Everything listed below only works for loading models. When training a new model, you can only use a local filepath.

Loading semantics

NER and ED models that we provide as part of REL can be loaded easily using aliases. Available models are listed on the REL repository. All models that need to be downloaded from the web are cached for subsequent use.

TODO: list evaluations of models here, a la Flair

Additionally, fields that accept aliases also take URLs and regular file paths as values.

Examples

Loading Flair NER models:

from REL.ner import load_flair_ner

### Flair ###
# Flair provides their own aliases, you can use those as well as our aliases.
# For example, using ner-fast from Flair:
ner_tagger = load_flair_ner("ner-fast")

# Or using ner-fast-with-lowercase, a finetuned version of ner-fast provided
# as part of REL:
ner_tagger = load_flair_ner("ner-fast-with-lowercase")

# You can also use a URL (http or https) to a model checkpoint, e.g.:
ner_tagger = load_flair_ner("https://some.website.com/flair_model.pt")

# Or a path on your filesystem:
ner_tagger = load_flair_ner("/home/user/flair/model.pt")

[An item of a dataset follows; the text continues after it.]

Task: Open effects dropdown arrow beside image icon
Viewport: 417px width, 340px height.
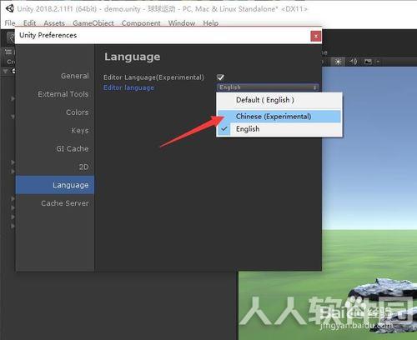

You can use the same variations when loading EntityDisambiguation models, but there are a few caveats. ED models are stored in two files, model.state_dict (the actual weights) and model.config (architecture parameters etc.). To load the model, you can supply either a local filepath without extension, or a URL/filepath to a tarfile containing the two files. Examples of the required directory structure are shown below.

Aliases

Loading an ED model using a REL alias is simple. Pass the alias string to the model_path key in the configuration, e.g.:

from REL.entity_disambiguation import EntityDisambiguation

base_url = "/path/to/some/place/"
wiki_version = "wiki_2019"
config = {
    "mode": "eval",
    "model_path": "ed-wiki-2019"  # model alias
}
ed_model = EntityDisambiguation(base_url, wiki_version, config)

Local filepath

Required directory structure:

model_folder
├── model.config
└── model.state_dict
Note that the files must be named model.state_dict and model.config! If you wish to use a logistic regression model for confidence estimation, its checkpoint must be called lr_model.pkl and be in the same directory as the model files.

Loading this model:

from REL.entity_disambiguation import EntityDisambiguation

base_url = "/path/to/some/place/"
wiki_version = "wiki_2019"
config = {
    "mode": "eval",
    "model_path": "model_folder/model"  # partial filepath to model
}
ed_model = EntityDisambiguation(base_url, wiki_version, config)

Local or remote archives

Required archive structure:

Filename: model_folder.tar
Contents:

model_folder
├── model.config
└── model.state_dict
The archive filename (minus extension) should be identical to the folder it contains. The model files again must be called model.state_dict and model.config (and lr_model.pkl if applicable). Compressed archives are also supported, see Python's tarfile module documentation for supported formats.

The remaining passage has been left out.